[Start]
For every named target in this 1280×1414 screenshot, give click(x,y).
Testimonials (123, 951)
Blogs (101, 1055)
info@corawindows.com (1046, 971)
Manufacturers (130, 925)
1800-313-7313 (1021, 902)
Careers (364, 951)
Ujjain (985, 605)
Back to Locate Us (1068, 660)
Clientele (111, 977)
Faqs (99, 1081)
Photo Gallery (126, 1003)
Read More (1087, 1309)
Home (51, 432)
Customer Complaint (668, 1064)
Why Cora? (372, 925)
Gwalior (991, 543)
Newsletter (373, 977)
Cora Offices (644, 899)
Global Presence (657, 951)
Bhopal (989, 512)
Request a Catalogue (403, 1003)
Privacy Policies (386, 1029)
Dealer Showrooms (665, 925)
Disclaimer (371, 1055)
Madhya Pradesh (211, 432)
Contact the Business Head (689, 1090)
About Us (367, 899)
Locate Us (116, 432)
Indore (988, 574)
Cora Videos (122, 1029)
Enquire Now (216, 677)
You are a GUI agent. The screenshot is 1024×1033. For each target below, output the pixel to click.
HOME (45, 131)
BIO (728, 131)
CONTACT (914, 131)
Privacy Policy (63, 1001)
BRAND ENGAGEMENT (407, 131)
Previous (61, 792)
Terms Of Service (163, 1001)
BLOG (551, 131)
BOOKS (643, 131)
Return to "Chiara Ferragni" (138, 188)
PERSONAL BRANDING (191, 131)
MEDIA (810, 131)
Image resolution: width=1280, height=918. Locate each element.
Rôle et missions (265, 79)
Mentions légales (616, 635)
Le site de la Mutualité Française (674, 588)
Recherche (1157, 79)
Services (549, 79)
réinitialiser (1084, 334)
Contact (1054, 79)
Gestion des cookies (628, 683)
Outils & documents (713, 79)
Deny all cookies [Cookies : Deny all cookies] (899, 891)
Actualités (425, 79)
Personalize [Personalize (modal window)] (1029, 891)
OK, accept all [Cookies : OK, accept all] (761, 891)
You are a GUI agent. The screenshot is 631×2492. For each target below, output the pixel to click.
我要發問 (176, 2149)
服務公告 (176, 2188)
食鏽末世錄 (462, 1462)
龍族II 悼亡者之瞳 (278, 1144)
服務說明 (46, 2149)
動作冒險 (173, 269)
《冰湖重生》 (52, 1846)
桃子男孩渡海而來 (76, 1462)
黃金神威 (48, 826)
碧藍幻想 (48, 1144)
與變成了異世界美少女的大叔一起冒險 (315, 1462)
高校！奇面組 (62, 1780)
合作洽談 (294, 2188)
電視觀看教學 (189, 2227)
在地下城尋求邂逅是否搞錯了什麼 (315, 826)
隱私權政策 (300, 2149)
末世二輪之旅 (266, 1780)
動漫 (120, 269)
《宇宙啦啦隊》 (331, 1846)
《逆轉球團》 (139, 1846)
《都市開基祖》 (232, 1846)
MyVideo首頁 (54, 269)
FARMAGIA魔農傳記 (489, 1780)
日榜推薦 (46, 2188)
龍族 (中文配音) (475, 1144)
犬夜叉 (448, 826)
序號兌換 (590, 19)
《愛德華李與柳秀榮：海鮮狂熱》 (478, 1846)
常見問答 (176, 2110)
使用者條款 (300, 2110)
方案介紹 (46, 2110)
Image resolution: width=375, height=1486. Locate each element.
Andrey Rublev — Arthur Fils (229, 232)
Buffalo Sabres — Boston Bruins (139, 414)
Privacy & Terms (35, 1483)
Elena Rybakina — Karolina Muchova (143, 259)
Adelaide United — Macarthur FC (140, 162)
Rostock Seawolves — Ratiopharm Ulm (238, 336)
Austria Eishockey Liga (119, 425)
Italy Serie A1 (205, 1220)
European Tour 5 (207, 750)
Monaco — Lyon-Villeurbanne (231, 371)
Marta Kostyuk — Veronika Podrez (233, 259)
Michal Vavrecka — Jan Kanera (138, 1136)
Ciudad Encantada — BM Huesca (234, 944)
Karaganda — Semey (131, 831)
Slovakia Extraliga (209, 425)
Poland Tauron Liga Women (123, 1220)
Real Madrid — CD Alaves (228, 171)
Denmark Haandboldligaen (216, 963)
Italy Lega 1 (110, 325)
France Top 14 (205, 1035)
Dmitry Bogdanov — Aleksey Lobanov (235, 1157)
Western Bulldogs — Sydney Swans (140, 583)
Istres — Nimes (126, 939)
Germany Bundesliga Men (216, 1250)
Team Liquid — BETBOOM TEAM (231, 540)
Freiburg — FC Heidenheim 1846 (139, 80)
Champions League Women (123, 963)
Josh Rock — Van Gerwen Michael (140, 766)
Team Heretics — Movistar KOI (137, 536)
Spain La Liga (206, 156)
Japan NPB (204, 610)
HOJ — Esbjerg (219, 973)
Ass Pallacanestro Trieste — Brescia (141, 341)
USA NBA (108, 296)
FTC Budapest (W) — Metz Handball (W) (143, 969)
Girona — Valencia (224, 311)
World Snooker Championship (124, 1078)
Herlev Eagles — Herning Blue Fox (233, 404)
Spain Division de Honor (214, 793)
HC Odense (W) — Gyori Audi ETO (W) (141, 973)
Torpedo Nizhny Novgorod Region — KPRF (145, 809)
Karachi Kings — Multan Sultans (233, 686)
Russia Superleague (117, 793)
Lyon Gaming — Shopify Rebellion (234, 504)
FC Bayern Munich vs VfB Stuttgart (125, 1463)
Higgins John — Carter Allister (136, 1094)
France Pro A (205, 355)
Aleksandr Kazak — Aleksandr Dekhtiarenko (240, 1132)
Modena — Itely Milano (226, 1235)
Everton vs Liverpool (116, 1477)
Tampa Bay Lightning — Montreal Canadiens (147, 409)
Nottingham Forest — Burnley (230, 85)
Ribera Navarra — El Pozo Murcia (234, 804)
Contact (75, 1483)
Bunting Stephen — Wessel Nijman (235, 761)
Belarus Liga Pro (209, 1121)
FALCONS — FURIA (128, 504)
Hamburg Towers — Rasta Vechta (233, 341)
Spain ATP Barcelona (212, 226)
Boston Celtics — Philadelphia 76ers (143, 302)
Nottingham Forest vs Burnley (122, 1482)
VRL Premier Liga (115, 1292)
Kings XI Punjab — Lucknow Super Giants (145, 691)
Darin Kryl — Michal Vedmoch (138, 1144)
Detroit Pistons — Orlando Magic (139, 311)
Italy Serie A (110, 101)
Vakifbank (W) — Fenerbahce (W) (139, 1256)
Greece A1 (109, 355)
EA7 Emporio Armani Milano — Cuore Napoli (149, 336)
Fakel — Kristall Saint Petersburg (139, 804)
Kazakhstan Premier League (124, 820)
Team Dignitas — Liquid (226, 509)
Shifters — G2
[End]
§ **EXERCISE**
Could you write out the items again, starting at the line that contains "Privacy Policies (386, 1029)" and ending at the line that contains "Adelaide United — Macarthur FC (140, 162)", with every answer coordinate multiplied by 1.5 and rounded to a whole number (halves round up)? Keep the request lines and their numbers unchanged, and give only those lines.

§ **EXERCISE ANSWER**
Privacy Policies (579, 1544)
Dealer Showrooms (998, 1388)
Disclaimer (557, 1583)
Madhya Pradesh (317, 648)
Contact the Business Head (1034, 1635)
About Us (551, 1349)
Locate Us (174, 648)
Indore (1482, 861)
Cora Videos (183, 1544)
Enquire Now (324, 1016)
You are a GUI agent. The screenshot is 1024×1033. For each target below, output the pixel to click.
HOME (68, 197)
BIO (1092, 197)
CONTACT (1371, 197)
Privacy Policy (95, 1502)
BRAND ENGAGEMENT (611, 197)
Previous (92, 1188)
Terms Of Service (245, 1502)
BLOG (827, 197)
BOOKS (965, 197)
Return to "Chiara Ferragni" (207, 282)
PERSONAL BRANDING (287, 197)
MEDIA (1215, 197)
Image resolution: width=1280, height=918. Locate each element.
Rôle et missions (398, 119)
Mentions légales (924, 953)
Le site de la Mutualité Française (1011, 882)
Recherche (1736, 119)
Services (824, 119)
réinitialiser (1626, 501)
Contact (1581, 119)
Gestion des cookies (942, 1025)
Outils & documents (1070, 119)
Deny all cookies [Cookies : Deny all cookies] (1349, 1337)
Actualités (638, 119)
Personalize [Personalize (modal window)] (1544, 1337)
OK, accept all [Cookies : OK, accept all] (1142, 1337)
You are a GUI agent. The screenshot is 631×2492. For each target below, output the pixel to click.
我要發問 (264, 3224)
服務公告 (264, 3282)
食鏽末世錄 (693, 2193)
龍族II 悼亡者之瞳 (417, 1716)
服務說明 (69, 3224)
動作冒險 (260, 404)
《冰湖重生》 (78, 2769)
桃子男孩渡海而來 (114, 2193)
黃金神威 (72, 1239)
碧藍幻想 (72, 1716)
與變成了異世界美少女的大叔一起冒險 (473, 2193)
高校！奇面組 (93, 2670)
合作洽談 (441, 3282)
電視觀看教學 (284, 3341)
在地下城尋求邂逅是否搞錯了什麼 (473, 1239)
隱私權政策 (450, 3224)
末世二輪之旅 (399, 2670)
動漫 (180, 404)
《宇宙啦啦隊》 (497, 2769)
《逆轉球團》 (209, 2769)
《都市開基祖》 (348, 2769)
MyVideo首頁 (81, 404)
FARMAGIA魔農傳記 (734, 2670)
日榜推薦 (69, 3282)
龍族 (中文配音) (713, 1716)
犬夜叉 (672, 1239)
序號兌換 (885, 29)
《愛德華李與柳秀榮：海鮮狂熱》 (717, 2769)
常見問答 (264, 3165)
使用者條款 (450, 3165)
方案介紹 (69, 3165)
Image resolution: width=375, height=1486. Locate each element.
Andrey Rublev — Arthur Fils (344, 348)
Buffalo Sabres — Boston Bruins (209, 621)
Privacy & Terms (53, 2225)
Elena Rybakina — Karolina Muchova (215, 389)
Adelaide United — Macarthur FC (210, 243)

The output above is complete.